16 May 2006

and so it begins...

'Tis a trifle, a little thing this thing here. A spot for the blahblahblah and the yaddayaddayadda. And of course, here I am sitting in front of it and I have Blank Page Syndrome. What the hell fascinating things do I have to say?

(ok, so technically, I wrote this a few days ago, but bear with me... )
Here goes: I sit here in the Panera Bread ("NEW! from Panera! Suck you in with Free Wifi to then sell you Really Quite Average Breadstuffs(tm)") in the place of my birth (Evanston), I'm one of those pinheads in the window sitting behind a laptop chuckling to himself - buying one cup of coffee and then parking his ass for hours, not buying anything else. But the fascination of the moment is: The Parking Spot Half-Life. You know the phenomenon... in a city where parking is a premium, and people will circle a block 4 times hoping a spot opens up, as soon as one does, they snag it, recklessly diving at it like famine-starved tribesmen mobbing a UN relief truck full of rice. So anyway, that parking spot is unoccupied for what... 5 seconds? Great for city revenue, and immensely entertaining to watch. Of course, I'm a little disingenuous here, because more often I'm the guy snagging the spot than I am the guy jabbering about the guy snagging the spot.
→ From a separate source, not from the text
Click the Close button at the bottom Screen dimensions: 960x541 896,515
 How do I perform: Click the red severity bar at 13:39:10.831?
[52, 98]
So the whole point of this is: what if there were a metric that the city parking authority or downtown development association had to measure this? Sort of a parking space duty cycle. Or fill factor. Or occupancy rate. You'd have to normalize it against day of the week, time of day, and season or holiday and compare it to foot traffic, but you could measure something like that, I'd think. And I would think that someone in local business would want to know something like this, right? enh.

It's not like I've thought of this often or anything, but living in Ann Arbor, parking is pretty scarce when students are in town. I like to think that I have perfected the the Ann Arbor Parking Manoeuvre. Imagine you have accepted that you are in a part of town and time of day when the half-life of an available spot is non-existent. And that you really want a spot. A spot opens up across the street (going the other direction)... what do you do? You duck into an alley, pull the 3-point turn, and take the spot, that's what you do. No alley? Is the road wide enough to pull a U-turn (legal or otherwise)? And I should mention... you get bonus points if you speed up to pull into the alley, so that you block oncoming traffic with your 3-point turn, preventing some other poor sap going the other direction from getting that spot. Now THAT's a competitive spirit when it comes to parking. We won't even get into "Parking Spaces of Uncertain Permissibility" (the spots that are defined NO parking certain hours, but don't say anything about the other hours).